Simplifying Wave Creation with Custom Attributes in Unity

Objective: Easily create and edit the spawn sequence of objects in a wave based on a dynamic list of objects specifically available to that wave.

The Spawn Objects for the Waves

When approaching this scenario, the initial reaction may be to gravitate towards using enums, lists, or arrays. Obviously, enums are an excellent way to create a selectable dropdown list in Unity’s Inspector, and lists and arrays can be added to with ease.

Enums, and lists, and arrays, oh my!

Unfortunately, using an enum would define the list of objects in code instead of acting as a dynamic list of objects for users to add or remove from, and creating and maintaining a list or an array of objects for each wave could quickly become tedious and prone to errors. Each making it difficult to design, test, and modify how individual waves should perform.

The Setup

In the Hierarchy, a Wave Manager game object holds a singleton WaveManager script which maintains a reference to each wave used in the game via a list. The manager also controls the logic for how and when to process them.
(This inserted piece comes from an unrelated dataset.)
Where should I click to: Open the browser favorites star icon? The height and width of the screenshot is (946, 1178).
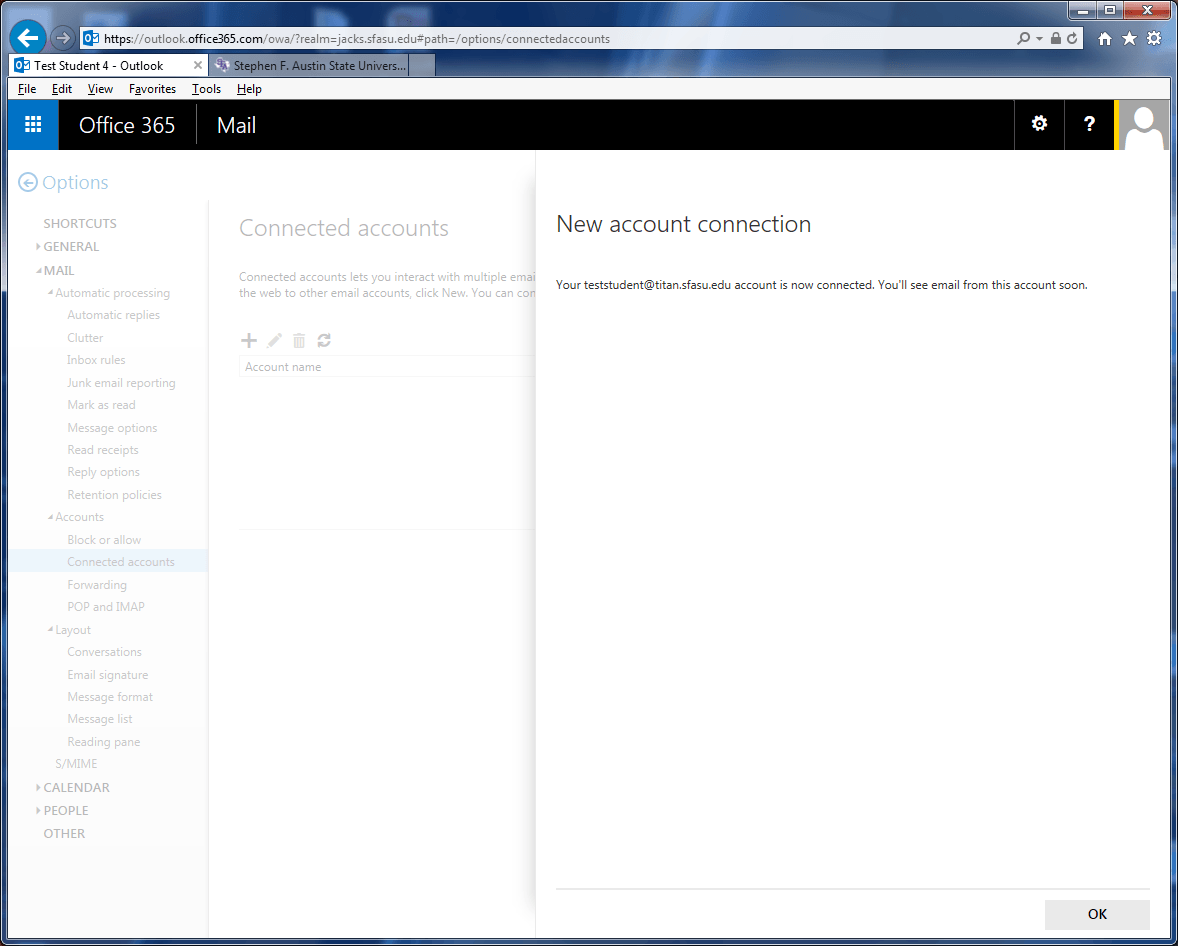point(1129,39)
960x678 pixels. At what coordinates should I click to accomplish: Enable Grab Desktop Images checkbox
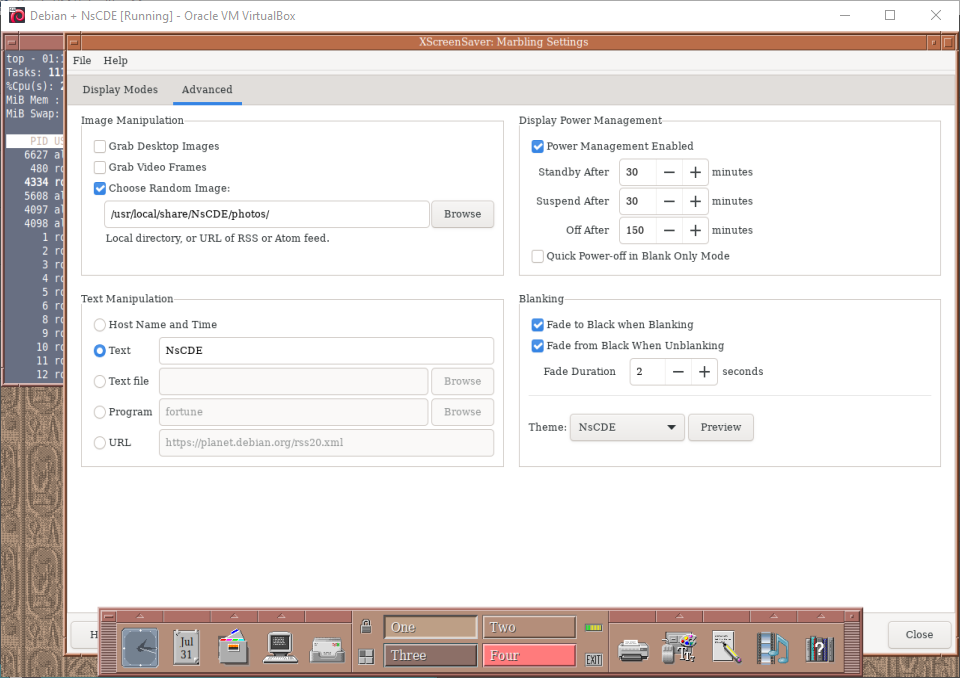pos(100,146)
An enum is used for the two types of sequences each wave may select from, block and random, which either requests objects in groups (e.g., 5 of x, 3 of y, etc.) or randomly from the list of objects available to that particular wave, respectfully. This block wave sequence is where the editing challenge lies.

WaveManager with list of wave scriptable objects (WaveDataSO)

The waves themselves are scriptable objects (WaveDataSO) which use the enum declared in the WaveManager to dictate their sequence type and hold the information for those sequences to use, including the list of objects to choose from. These wave objects (WaveObjSO) are also scriptable objects in order to make it easier to add and remove them from the wave.

WaveDataSO showing in Unity Inspector with Wave Type enum

The Solution

To map the block sequence’s values to what objects are available within the wave, a custom property attribute and drawer can be created which invokes the EditorGUI.Popup() method. This solution is based off a tutorial by URocks! on YouTube which shows a list as a popup, and has been extended to work with this wave system.

As mentioned, the goal of the block wave sequence is to select an object from the wave’s list of available objects and then provide the information for how many and how often those objects should be spawned per block. A string (waveObj), int (waveCount), and float (waveFrequency) variable are used within a BlockWaveSequence class to store the selected object, amount to spawn, and spawn frequency, respectfully.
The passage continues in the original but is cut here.